Jellybean wrote:
Quote:
As nothing you are stereotyping is relevant to the UK, where the rich and upper middle classes have accommodation in the country and the poorer less well off live in the City.
Actually now you're stereotyping because I know a lot of poor people who live in the country. Pretty much my entire family actually. I also live in a village but I am on benefits, so being poor doesn't neccessarily mean living in a city.
Facts do not support your 'personal knowledge' In the 2006 Millennium Cohort Study, for the Social Profile of Rural Britain from Longitudinal Studies
According to the above studies to meet the criteria of being classed as poor, you have to meet the agreed laid down criteria, which somewhat simplified is “not able to gain access to such things as health care, with earning below 60% of the minimum (average), with high incidents of child deprivation, low ownership a vehicle, and limited access to the Internet “.

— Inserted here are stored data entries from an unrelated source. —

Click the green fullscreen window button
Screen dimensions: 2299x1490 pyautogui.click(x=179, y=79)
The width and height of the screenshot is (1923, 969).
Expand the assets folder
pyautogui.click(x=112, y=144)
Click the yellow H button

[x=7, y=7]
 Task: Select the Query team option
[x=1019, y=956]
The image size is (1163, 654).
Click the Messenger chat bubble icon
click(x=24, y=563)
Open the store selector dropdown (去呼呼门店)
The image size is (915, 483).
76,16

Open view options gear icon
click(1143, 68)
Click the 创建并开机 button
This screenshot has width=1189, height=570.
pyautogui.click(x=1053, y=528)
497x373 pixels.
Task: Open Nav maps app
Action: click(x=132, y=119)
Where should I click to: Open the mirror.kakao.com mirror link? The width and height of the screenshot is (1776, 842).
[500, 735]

In rural areas 1% of families are classed as poor by the above criteria
In the rural towns it is something like 19 % of families meet the above criteria
In urban areas it is 27% meet the above criteria
The report states
“ The incidence of poverty thus defined was lower in rural and semi-rural areas than urban England, which is another way of saying that relatively affluent people are more likely to live in the countryside, especially villages and more dispersed areas, but not that there are no poor people there at all.”